## Problem statement
The entries below contain a line with "snel (55, 866)" and a line with "Taste MY Italy (202, 373)". Retype exactly everything from the first down to the second, both included, and nothing else.

[Start of Attachment]

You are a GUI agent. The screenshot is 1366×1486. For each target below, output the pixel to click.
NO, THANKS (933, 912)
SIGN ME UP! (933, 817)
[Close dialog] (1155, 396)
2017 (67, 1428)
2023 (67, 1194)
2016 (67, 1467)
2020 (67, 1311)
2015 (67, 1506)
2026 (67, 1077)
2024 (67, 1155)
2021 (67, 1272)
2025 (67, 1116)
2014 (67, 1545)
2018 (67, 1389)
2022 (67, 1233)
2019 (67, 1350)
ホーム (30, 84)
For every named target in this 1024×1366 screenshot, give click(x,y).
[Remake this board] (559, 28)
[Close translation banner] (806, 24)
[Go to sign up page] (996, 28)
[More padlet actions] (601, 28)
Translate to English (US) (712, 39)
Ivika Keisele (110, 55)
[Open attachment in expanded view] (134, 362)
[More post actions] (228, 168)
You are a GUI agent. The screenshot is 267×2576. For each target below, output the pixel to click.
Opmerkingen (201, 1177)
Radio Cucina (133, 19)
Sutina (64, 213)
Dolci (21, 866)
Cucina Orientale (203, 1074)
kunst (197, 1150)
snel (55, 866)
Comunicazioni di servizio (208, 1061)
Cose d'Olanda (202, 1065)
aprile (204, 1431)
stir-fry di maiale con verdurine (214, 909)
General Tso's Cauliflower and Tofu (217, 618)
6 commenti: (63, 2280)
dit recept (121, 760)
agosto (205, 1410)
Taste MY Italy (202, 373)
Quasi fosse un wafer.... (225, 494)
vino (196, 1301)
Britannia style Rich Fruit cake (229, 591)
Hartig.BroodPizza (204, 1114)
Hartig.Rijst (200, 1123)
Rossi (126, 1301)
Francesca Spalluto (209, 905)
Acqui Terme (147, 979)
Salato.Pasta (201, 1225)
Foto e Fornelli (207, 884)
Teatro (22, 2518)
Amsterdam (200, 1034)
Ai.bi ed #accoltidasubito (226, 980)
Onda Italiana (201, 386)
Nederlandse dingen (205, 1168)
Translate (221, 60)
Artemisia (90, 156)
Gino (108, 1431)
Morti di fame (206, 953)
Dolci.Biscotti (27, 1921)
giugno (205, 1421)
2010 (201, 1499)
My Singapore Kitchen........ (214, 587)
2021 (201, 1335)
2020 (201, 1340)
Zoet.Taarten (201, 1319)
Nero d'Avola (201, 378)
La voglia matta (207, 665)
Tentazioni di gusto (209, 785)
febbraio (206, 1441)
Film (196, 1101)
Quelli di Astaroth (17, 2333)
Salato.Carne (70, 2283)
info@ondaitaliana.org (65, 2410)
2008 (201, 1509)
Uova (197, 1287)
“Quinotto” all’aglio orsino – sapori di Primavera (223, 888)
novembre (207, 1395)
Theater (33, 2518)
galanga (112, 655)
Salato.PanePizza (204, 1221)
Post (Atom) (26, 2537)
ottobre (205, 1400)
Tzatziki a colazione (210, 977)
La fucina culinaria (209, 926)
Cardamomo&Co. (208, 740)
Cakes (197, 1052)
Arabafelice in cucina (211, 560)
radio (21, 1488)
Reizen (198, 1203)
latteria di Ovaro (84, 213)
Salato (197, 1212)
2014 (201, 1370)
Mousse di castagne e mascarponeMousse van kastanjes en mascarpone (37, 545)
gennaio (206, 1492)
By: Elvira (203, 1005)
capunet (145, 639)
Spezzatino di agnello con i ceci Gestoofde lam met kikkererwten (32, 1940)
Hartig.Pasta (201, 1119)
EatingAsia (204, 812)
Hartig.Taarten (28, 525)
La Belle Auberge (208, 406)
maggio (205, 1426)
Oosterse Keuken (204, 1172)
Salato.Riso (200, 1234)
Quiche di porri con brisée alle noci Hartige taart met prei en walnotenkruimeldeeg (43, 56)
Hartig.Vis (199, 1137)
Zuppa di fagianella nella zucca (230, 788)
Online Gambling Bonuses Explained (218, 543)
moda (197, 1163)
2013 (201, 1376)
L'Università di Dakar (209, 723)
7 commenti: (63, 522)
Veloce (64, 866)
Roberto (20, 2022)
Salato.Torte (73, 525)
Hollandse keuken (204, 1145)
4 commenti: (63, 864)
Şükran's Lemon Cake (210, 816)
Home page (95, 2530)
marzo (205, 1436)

[End of Attachment]

## Written response
snel (55, 866)
Comunicazioni di servizio (208, 1061)
Cose d'Olanda (202, 1065)
aprile (204, 1431)
stir-fry di maiale con verdurine (214, 909)
General Tso's Cauliflower and Tofu (217, 618)
6 commenti: (63, 2280)
dit recept (121, 760)
agosto (205, 1410)
Taste MY Italy (202, 373)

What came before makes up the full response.